**Exercise description**
Rewrite the part that opens with the line containing "This screenshot has" and closes with the line containing "pyautogui.click(x=33, y=195)", replacing "folder" with "directory" and leaving everything else unchanged.

**Input material**
+ + +
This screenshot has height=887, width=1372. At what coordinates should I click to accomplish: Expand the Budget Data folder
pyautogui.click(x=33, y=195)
+ + +
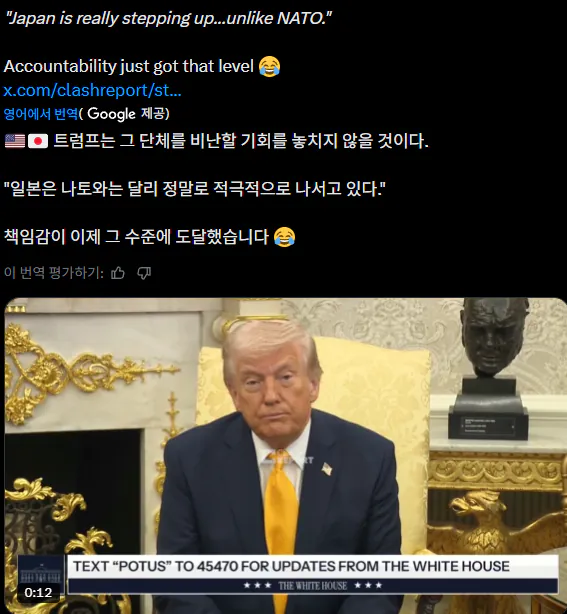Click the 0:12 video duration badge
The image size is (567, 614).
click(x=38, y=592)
+ + +
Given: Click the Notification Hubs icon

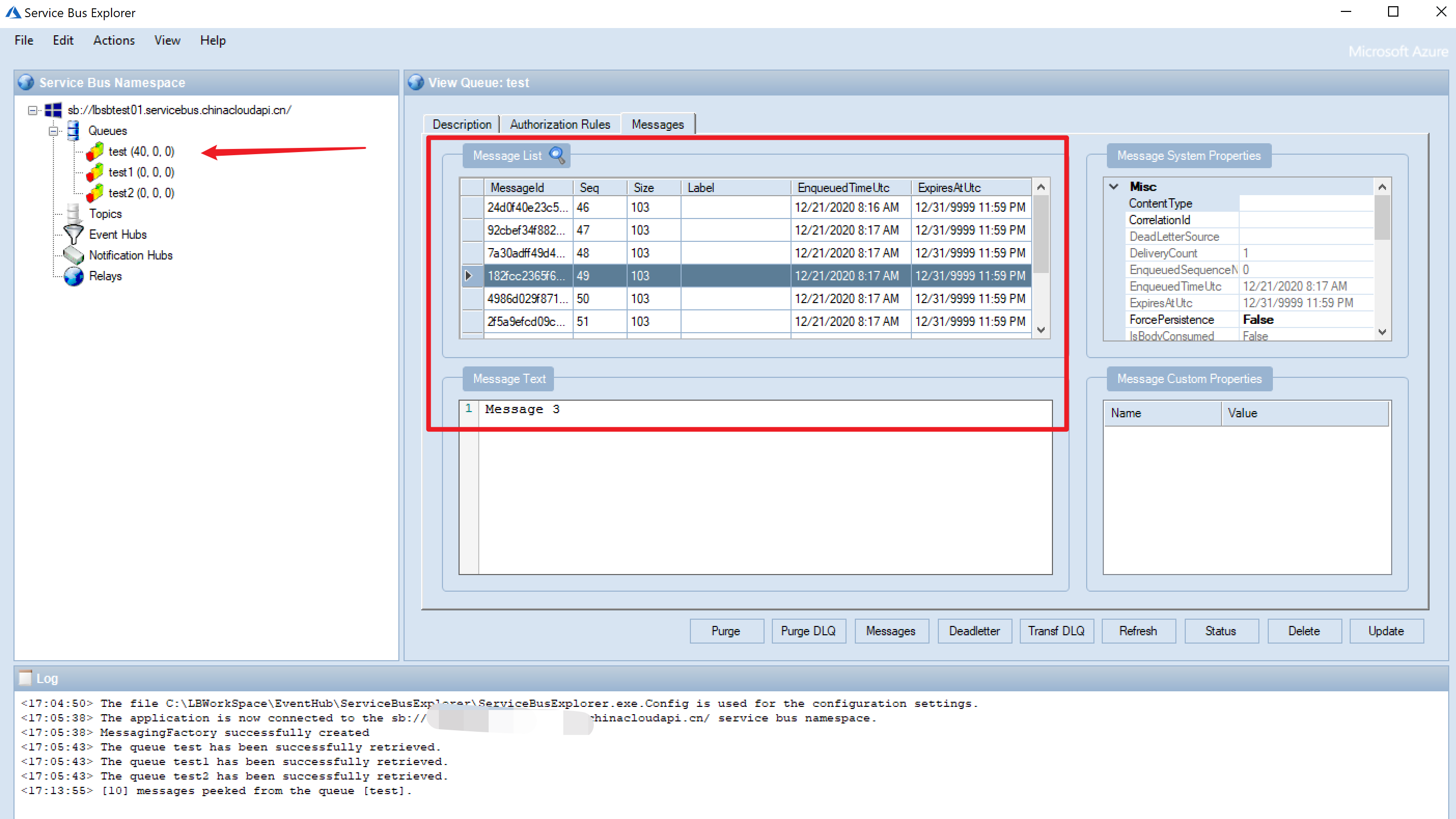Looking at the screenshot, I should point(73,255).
+ + +
**Task output**
This screenshot has height=887, width=1372. At what coordinates should I click to accomplish: Expand the Budget Data directory
pyautogui.click(x=33, y=195)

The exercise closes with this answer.